Kazanmak ve kaybetmek hep aynıdır. Belki sürecin şiddeti durumu biraz değiştirir. İkisi de kendine has bir potansiyel taşır içinde. Ve aktörler değişse de ortaya çıkan durum genelde aynıdır. Olaylar aynı olsa da isimler yani aktörler farklılaşır. Aslında apoletler takılırken yapılan birçok yanlış bu durumu bu hale getiren ve “normal” kılan ana etkendir.
Apoletleri sökülenlerin yalnızlaşması/ıssızlaşması ne kadar normalse yeni rütbelenenlerin kalabalıklaşması da o kadar normaldir. Bir de Araf’ta olanlar var benim gibi. Araf’ta olmanın da kendine has zorlukları var elbette ama iyi ki aklımız var ve düşünebiliyoruz. Tanımlamalar yapıp birçok şeyi yerli yerine koyabiliyoruz.
Bu gibi durumlarda benim favorim Minyeli Abdullah’tır! (Hekimoğlu İsmail’in sinemaya da uyarlanan aynı adlı romanının kahramanı) Hatırlayın Abdullah bir hamaldır ancak zaman içinde duyarlılıkları onu farklı görev ve konumlara getirir. Gün gelir bir değişim olur ve bu görevleri ve konumu sıfırlanır. Ona bu durumu dramatize edip üzüntü telkin etmeye çalışan yakınlarına gardıropta sakladığı taşıma ipini gösterir ve ipi alıp hamallık yaptığı tren istasyonuna geri döner. Kazanana da kaybedene de çok şey anlatır bu.

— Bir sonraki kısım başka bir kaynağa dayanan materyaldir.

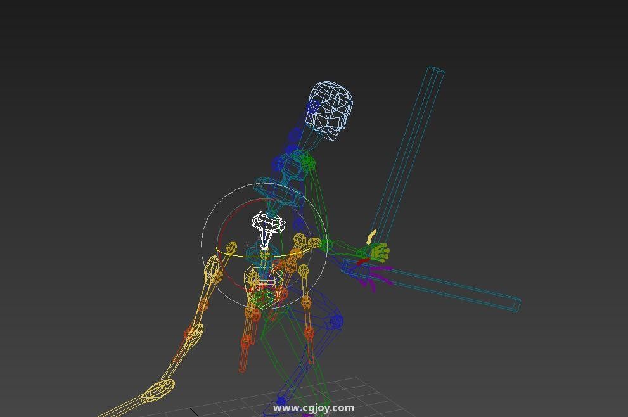
Task: Click the ground grid plane
Action: click(x=355, y=391)
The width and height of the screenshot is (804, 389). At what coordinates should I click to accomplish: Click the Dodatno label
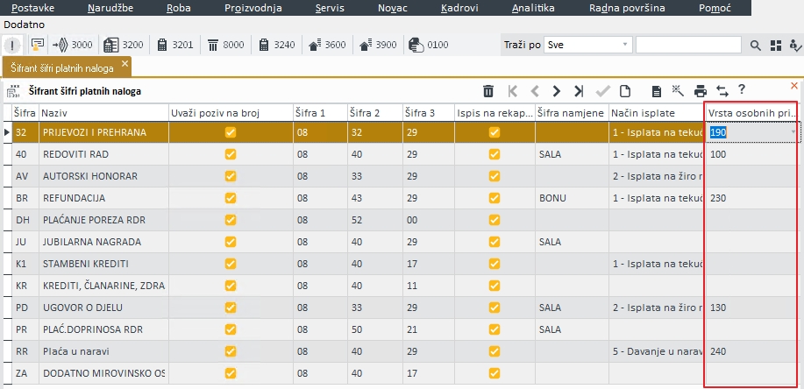pyautogui.click(x=24, y=25)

Bu bakış açısıyla görev yerime giderken özel eşyalarımı koyduğum çantamı makam masasının yan gözüne koymuştum. Çanta o gün koyduğum yerde duruyor. Çantayı oraya koyarken bu konudaki idolüm nasıl Minyeli idiyse bugün de öyle. Bu rahatlık o çantayı her gördüğümde tazelenmiştir.
Aslında işin özü insanın insanlığını, insan kadarlığını ve hiçbir rütbenin, hiçbir makamın, kazanan ya da kaybeden olmanın, insan olmaktan fazla ya da eksik olmadığını bilmesinde saklı. Rütbenin/payenin kendilerini büyüttüğüne ya da fazlalaştırdığına inananlar, onu kaybettiklerinde küçüldüklerine ya da eksildiklerine inanırlar ki sorunlu olan da budur zaten.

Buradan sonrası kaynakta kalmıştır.